DIRECTIONS:
**A)** Could you reproduce the forum thread on favorite female characters word for word, from "Fern in Charlotte's" up to and including "quite as naughty.)"?
**B)** Can you write the next part of the forum thread on favorite female characters, picking up right after its final post?

Batwoman, independent, unrelenting, stubborn, fearless lesbian hero. Barbara Gordon (particularly as Oracle), all-seeing, all-knowing information broker, who overcame disability, to whom even Batman comes for knowledge. Katana, who's just crazy as and will slice off people's heads if need be. Poison Ivy, seductive, cunning, and a wrathful force of nature.  

Robin from How I Met Your Mother is my favourite of the lot, for being subversive and awesome. 

Marge Gunderson from Fargo (Coen Brothers film). Heavily pregnant cop who takes no nonsense and will get the job done -- but doesn't let it consume her life. One of my all time favourite characters. She's brilliantly handled.

There's a Thai martial arts film who has Yanin "Jeeja" Vismistananda as the main star as a young autistic girl who learns martial arts. She fights in the same style as Tony Jaa, and the film is directed by the guy who did Ong-Bak. Apparently the script was developed with her in mind. She's tiny and kicks major ass. It's amazing. 

Typically my mind has gone blank now. I'll have a think and report more.


----------



## Mouse (May 1, 2012)

Good post, Hoops!

Can't say I'm jealous of any female characters though. Most of them (not all) just aren't interesting enough.

I do like Marge from Fargo - though I think I probably preferred Steve Buscemi's character. Although, whenever Steve Buscemi's in anything I'll always prefer his character. Damn it.

I do have another one though! San from Princess Mononoke is far better than Ashitaka.


----------



## HoopyFrood (May 1, 2012)

I was going to add that it's a marvel that I do like Marge so much, considering that Steve usually wins out, whatever he's in. But Marge. Dear Margie. Her mannerisms and way of talking and everything about her is just brilliant.


----------



## Jo Zebedee (May 1, 2012)

Scarlett O'hara, wayyy better than Rhett. Sassy, sexy, bad. 
Fern in Charlotte's Web. 
Daisy in Gatsby; the centre of the book. 
Pelagia in Captain Corelli's, at least as likeable as Antonio. (if not quite as naughty.)
(struggling with fantasy and sff ones; are we going wrong as a genre?)

INFORMATION SUPPLIED:
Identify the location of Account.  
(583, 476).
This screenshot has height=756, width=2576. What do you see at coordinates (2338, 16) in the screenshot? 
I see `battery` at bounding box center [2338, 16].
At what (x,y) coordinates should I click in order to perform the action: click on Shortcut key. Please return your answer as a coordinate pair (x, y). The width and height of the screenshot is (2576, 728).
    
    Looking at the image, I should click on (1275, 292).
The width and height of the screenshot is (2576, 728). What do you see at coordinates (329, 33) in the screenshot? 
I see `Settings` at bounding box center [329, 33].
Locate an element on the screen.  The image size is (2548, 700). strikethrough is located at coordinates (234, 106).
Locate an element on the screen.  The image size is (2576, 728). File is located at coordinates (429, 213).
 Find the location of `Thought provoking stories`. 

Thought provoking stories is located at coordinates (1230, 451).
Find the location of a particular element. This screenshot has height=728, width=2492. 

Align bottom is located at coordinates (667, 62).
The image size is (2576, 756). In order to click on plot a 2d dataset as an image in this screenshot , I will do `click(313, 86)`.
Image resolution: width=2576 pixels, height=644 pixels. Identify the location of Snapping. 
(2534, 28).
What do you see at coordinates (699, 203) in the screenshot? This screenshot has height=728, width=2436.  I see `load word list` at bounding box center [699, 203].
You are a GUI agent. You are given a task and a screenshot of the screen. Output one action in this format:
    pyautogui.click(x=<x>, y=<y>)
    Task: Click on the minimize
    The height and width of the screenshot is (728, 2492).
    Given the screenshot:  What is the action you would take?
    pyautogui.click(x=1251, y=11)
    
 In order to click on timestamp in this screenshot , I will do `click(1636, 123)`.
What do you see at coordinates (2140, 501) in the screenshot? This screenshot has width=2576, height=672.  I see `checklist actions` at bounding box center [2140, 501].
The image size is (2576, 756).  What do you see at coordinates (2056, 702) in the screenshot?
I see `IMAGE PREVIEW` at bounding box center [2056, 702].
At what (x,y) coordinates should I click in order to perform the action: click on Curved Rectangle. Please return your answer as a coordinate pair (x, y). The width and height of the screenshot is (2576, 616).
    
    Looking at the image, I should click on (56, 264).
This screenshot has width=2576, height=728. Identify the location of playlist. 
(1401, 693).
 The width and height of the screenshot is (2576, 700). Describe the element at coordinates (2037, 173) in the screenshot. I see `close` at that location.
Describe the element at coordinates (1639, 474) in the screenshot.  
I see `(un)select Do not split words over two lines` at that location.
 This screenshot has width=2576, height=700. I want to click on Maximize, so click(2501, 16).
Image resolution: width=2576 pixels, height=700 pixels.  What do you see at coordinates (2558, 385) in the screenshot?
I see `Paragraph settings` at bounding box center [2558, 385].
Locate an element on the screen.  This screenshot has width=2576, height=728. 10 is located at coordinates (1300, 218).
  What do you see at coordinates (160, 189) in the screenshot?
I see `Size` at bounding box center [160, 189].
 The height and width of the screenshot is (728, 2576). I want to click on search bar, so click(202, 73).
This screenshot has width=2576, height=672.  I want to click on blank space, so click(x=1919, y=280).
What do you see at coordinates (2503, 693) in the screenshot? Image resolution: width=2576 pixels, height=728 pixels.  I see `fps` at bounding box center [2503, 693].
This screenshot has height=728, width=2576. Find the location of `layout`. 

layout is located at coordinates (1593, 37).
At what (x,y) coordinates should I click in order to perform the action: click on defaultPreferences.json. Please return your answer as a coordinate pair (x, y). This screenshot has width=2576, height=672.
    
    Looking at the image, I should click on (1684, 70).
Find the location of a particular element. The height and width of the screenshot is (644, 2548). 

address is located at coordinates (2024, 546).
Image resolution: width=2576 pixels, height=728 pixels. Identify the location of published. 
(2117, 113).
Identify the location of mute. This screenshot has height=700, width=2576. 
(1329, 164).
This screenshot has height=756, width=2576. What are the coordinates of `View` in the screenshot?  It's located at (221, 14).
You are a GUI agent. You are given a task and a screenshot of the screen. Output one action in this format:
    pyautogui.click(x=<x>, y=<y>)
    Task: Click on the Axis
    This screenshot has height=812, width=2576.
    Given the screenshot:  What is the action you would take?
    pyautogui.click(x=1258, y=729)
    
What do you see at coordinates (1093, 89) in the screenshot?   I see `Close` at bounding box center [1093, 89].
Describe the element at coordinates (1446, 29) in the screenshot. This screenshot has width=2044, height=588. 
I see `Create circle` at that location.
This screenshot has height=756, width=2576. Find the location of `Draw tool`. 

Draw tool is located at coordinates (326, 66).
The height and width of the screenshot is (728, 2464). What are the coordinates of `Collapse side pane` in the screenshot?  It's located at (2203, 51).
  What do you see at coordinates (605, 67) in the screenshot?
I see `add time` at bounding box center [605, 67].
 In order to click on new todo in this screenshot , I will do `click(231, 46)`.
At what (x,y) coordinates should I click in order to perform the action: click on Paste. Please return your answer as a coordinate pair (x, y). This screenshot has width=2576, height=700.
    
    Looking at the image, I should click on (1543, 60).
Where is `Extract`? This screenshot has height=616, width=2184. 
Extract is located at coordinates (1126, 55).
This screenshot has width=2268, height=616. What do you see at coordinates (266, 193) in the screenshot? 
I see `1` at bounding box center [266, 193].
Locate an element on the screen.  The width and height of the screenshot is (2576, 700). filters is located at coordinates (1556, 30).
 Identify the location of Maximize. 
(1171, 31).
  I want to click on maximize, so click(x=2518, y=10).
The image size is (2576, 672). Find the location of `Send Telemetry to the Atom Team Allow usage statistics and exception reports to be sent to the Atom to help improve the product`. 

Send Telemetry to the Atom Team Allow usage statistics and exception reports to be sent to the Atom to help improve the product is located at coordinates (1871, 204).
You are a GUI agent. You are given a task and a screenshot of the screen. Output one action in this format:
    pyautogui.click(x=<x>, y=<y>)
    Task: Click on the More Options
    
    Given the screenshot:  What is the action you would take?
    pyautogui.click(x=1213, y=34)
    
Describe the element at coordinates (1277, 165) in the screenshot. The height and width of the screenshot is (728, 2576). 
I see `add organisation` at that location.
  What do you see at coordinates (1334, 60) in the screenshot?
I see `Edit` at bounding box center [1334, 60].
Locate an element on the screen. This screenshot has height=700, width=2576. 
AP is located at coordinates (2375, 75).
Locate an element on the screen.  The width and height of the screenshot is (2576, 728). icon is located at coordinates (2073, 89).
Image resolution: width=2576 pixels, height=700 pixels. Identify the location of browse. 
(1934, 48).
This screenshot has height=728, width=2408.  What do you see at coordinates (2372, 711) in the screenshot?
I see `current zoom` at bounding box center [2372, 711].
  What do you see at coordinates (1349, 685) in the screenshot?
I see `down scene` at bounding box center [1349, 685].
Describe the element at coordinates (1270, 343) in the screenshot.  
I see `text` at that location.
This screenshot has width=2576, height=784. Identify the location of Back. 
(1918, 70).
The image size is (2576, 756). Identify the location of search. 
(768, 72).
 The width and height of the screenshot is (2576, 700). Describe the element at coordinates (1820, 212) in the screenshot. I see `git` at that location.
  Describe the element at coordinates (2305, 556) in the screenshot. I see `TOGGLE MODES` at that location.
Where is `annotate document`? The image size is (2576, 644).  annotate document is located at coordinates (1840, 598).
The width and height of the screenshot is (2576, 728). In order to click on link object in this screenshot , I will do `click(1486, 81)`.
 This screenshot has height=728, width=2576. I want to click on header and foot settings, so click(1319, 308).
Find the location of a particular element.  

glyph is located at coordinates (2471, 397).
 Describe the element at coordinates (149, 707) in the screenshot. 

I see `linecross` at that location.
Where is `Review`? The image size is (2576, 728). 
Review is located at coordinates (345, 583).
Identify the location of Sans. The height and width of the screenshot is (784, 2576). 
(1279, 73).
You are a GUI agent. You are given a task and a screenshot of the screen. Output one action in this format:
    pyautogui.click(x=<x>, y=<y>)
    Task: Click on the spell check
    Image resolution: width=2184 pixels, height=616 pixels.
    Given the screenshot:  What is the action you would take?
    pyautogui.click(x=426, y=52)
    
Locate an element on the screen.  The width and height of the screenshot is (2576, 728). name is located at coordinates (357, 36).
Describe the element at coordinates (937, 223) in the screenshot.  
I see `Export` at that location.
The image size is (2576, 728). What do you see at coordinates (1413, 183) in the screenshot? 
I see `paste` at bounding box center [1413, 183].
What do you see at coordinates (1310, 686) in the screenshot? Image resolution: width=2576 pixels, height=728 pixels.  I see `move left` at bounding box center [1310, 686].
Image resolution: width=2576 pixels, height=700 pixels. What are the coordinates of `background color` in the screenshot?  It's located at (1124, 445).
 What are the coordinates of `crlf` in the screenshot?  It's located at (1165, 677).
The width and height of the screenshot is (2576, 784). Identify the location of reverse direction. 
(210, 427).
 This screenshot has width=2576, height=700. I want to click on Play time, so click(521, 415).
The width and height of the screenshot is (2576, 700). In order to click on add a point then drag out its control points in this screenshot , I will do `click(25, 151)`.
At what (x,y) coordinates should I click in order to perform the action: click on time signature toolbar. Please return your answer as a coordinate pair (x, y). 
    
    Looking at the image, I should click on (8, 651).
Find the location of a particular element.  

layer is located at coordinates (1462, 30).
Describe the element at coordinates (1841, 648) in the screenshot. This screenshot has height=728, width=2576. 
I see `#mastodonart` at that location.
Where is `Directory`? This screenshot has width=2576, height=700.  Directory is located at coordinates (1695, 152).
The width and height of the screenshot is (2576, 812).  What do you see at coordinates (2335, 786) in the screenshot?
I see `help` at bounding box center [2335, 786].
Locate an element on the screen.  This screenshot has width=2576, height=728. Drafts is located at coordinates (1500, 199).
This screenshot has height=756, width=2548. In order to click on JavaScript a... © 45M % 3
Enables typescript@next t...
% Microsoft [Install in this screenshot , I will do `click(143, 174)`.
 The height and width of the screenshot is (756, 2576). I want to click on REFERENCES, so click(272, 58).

REPLIES:
**A)**
Fern in Charlotte's Web. 
Daisy in Gatsby; the centre of the book. 
Pelagia in Captain Corelli's, at least as likeable as Antonio. (if not quite as naughty.)

**B)**
----------



## HoopyFrood (May 1, 2012)

Oh, oh, Grandma Sophie from Howl's Moving Castle! Not even normal Sophie, but Grandma Sophie. She's hilarious and grumpy and won't take any crap from mopey wizards who start melting just because they accidentally dyed their hair.


----------



## Mouse (May 1, 2012)

I'm trying to think of Garth Nix's Abhorsen books, because it's got strong female characters. I think (long time since I read them now!) I'd say my favourite character is the Disreputable Dog... but I can't remember the sex!

edit: Sophie good... but Howl's better!


----------



## HoopyFrood (May 1, 2012)

Oh, web comics. I read Order of the Stick and Haley is my favourite of the main gang. Well, I really like Vaarsuvius, whose sex is unclear and I'm perfectly happy to never find out. Ain't important.

And in Girlswithslingshots, Hazel is my favourite messed-up, trying to make it in the adult world, sex-happy, talking to her cactus, slightly alcoholic character. This is a great comic for women characters in general, and for different (in fact a brilliantly wide range) sexualities and identities.

Howl's starts off well, but then he throws his hissy fit and generally gets sulky. Whereas I just _love_ Sophie and the Witch huffing up the place steps, Sophie bravely carrying Heen all the way.


----------



## Mouse (May 1, 2012)

HoopyFrood said:


> And in Girlswithslingshots, Hazel is my favourite messed-up, trying to make it in the adult world, sex-happy, talking to her cactus, slightly alcoholic character. This is a great comic for women characters in general, and for different (in fact a brilliantly wide range) sexualities and identities.



Sounds good!



> Howl's starts off well, but then he throws his hissy fit and generally gets sulky. Whereas I just _love_ Sophie and the Witch huffing up the place steps, Sophie bravely carrying Heen all the way.


But that's what I love about Howl! I like sulky, huffy men. (In fiction, in real life I'll tell them to get over it!)

I almost added Sen/Chihiro in Spirited Away, but I absolutely adore Boh. 

Oh, found out the Disreputable Dog's female, so that's a win!


----------



## HoopyFrood (May 1, 2012)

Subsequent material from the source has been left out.